下面是我的代码,用于使用keras运行LSTM模型:
epochs = 10
batch_size = 16
MAX_NB_WORDS = 50000
MAX_SEQUENCE_LENGTH = 250
EMBEDDING_DIM = 100
inputs = Input(shape=(X_train.shape[1],))
x = Embedding(MAX_NB_WORDS, EMBEDDING_DIM)(inputs)
x = SpatialDropout1D(0.2)(x)
x = LSTM(100, dropout=0.2, recurrent_dropout=0.2)(x)
logits = Dense(5)(x)
variance_pre = Dense(1)(x)
variance = Activation('softplus', name='variance')(variance_pre)
logits_variance = concatenate([logits, variance], name='logits_variance')
softmax_output = Activation('softmax', name='softmax_output')(logits)

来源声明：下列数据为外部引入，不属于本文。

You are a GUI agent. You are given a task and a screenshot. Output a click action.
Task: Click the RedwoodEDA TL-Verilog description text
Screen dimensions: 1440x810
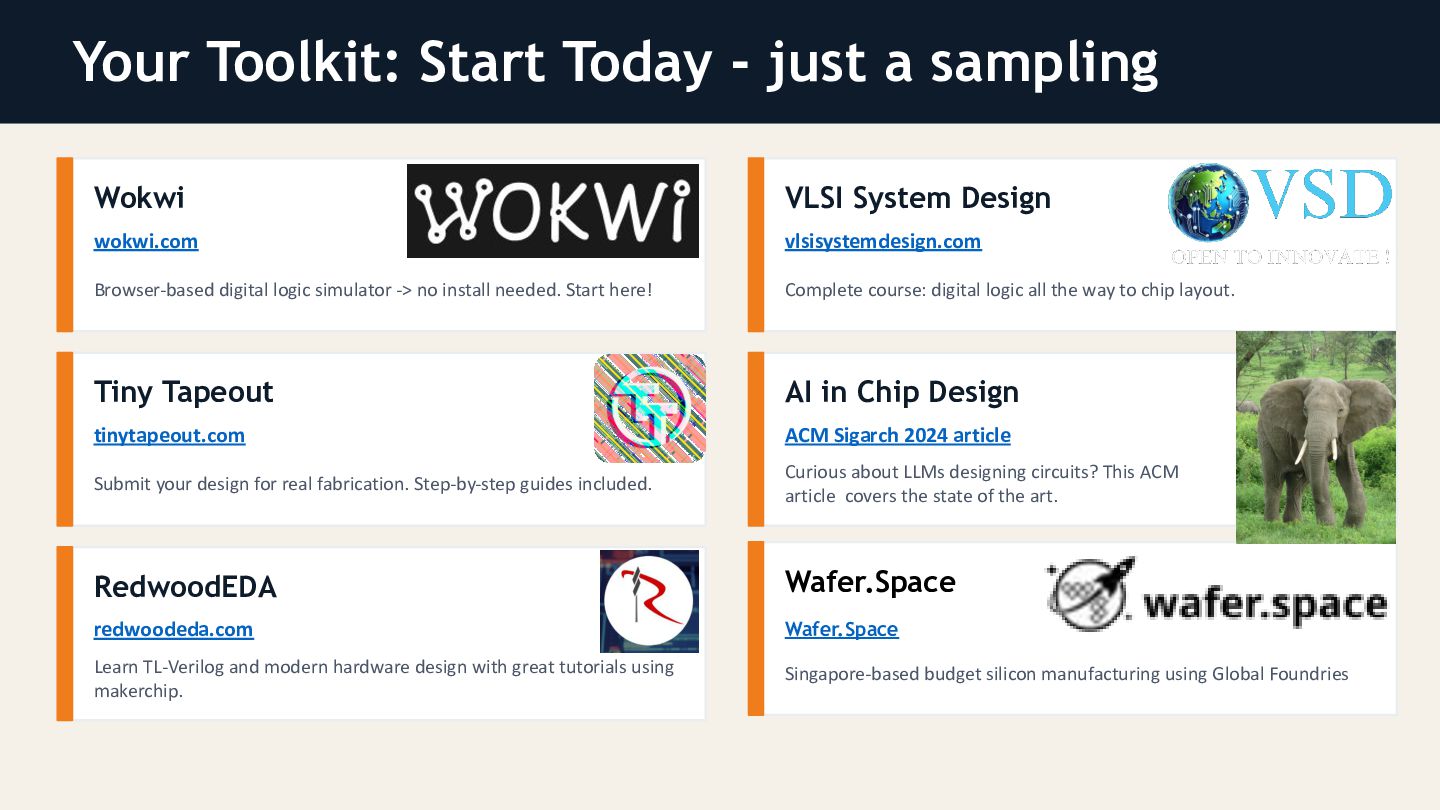383,678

model = Model(inputs=inputs, outputs=[logits_variance,softmax_output])
model.summary()
model.compile(
optimizer=Adam(lr=1e-3, decay=0.001),
loss={
'logits_variance': bayesian_categorical_crossentropy(100, 10),
'softmax_output': 'categorical_crossentropy'
},
metrics={'softmax_output': metrics.categorical_accuracy},
loss_weights={'logits_variance': .2, 'softmax_output': 1.})
history = model.fit(X_train, Y_train, epochs=epochs,
batch_size=batch_size,validation_split=0.1,callbacks=[EarlyStopping(monitor='val_loss',
patience=3, min_delta=0.0001)])
X_train形状为(2002,250),Y_train形状为(2002,5)
在模型上方运行时,出现以下错误:
ValueError:维度1的切片索引10超出范围。对于具有输入形状:[?, 6],[2],[2],[2]和计算出的输入张量的“ loss_34 / logits_variance_loss / strided_slice_1”(运算符:“ StridedSlice”),并具有计算出的输入张量:input [1] = <0 10 >,输入[2] = <0 11>,输入[3] = <1 1>。
请帮助解决该模型可能存在的问题。